Task to complete> Pick out each line of the listing below that contains the word "width", and copy those lines.

---+---

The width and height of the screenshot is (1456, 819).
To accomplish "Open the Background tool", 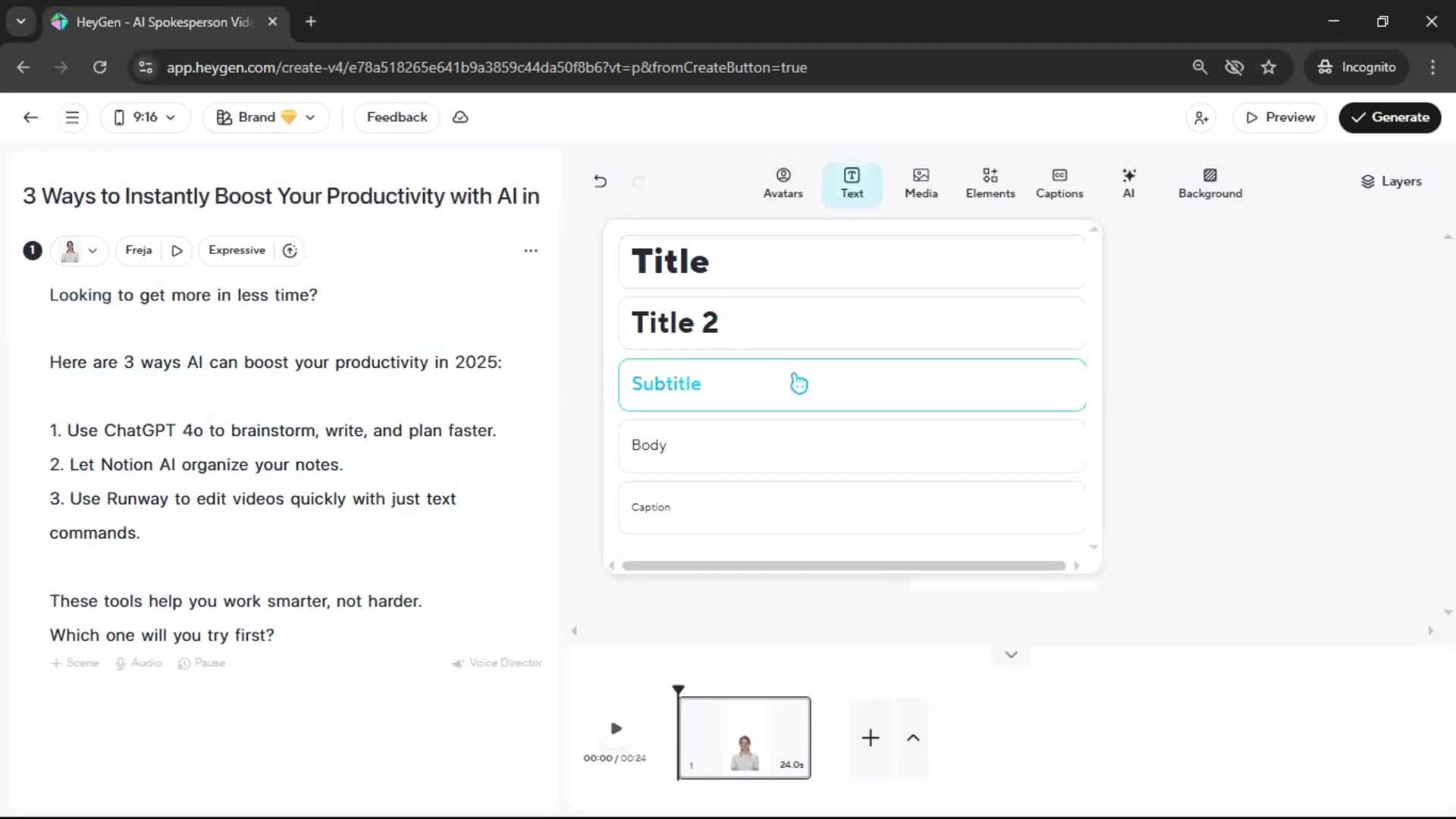I will click(x=1210, y=183).
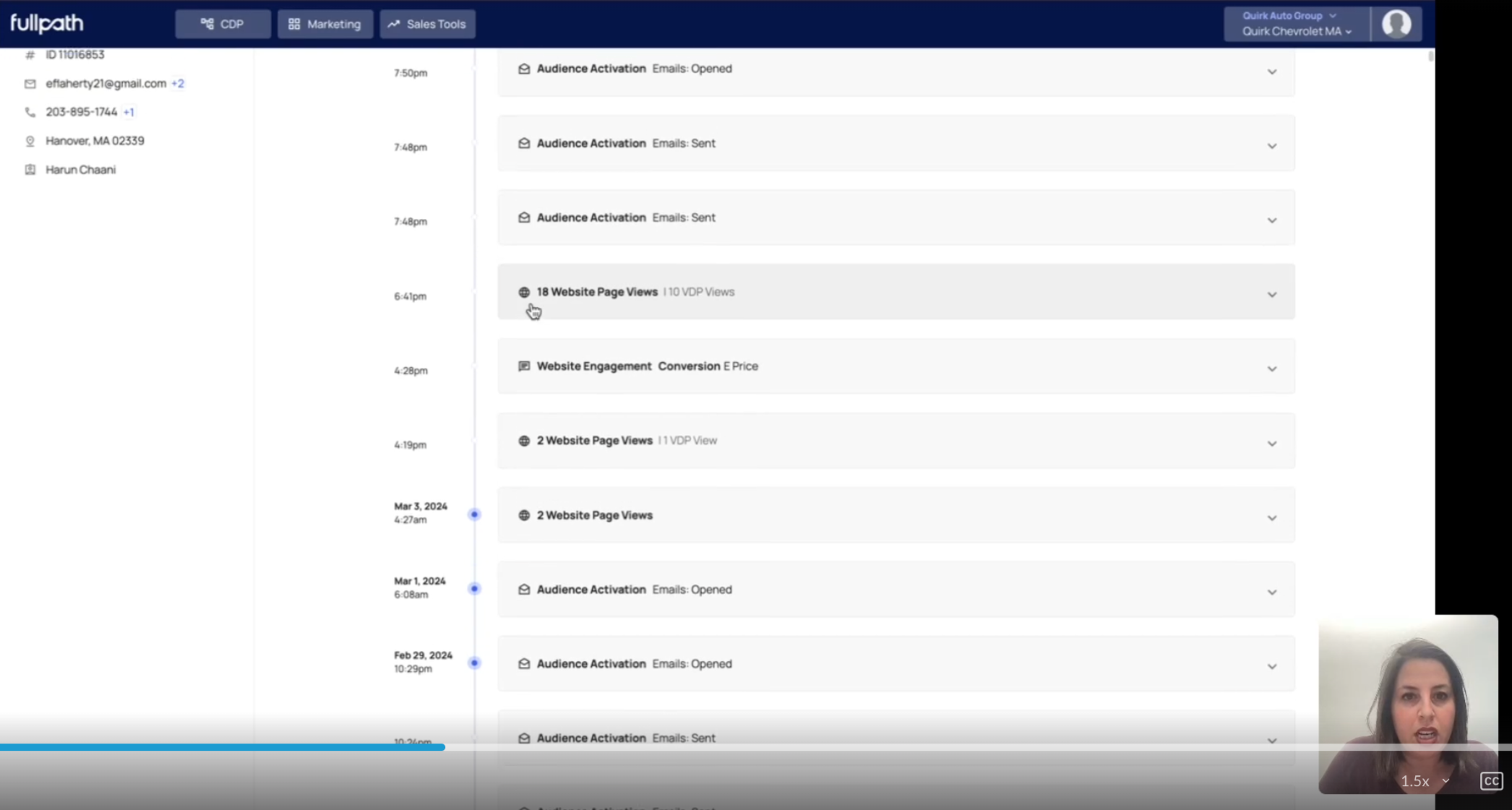Click the user profile avatar icon
The width and height of the screenshot is (1512, 810).
pos(1396,24)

---+---

Written response>
The width and height of the screenshot is (1456, 819).
The width and height of the screenshot is (1512, 810).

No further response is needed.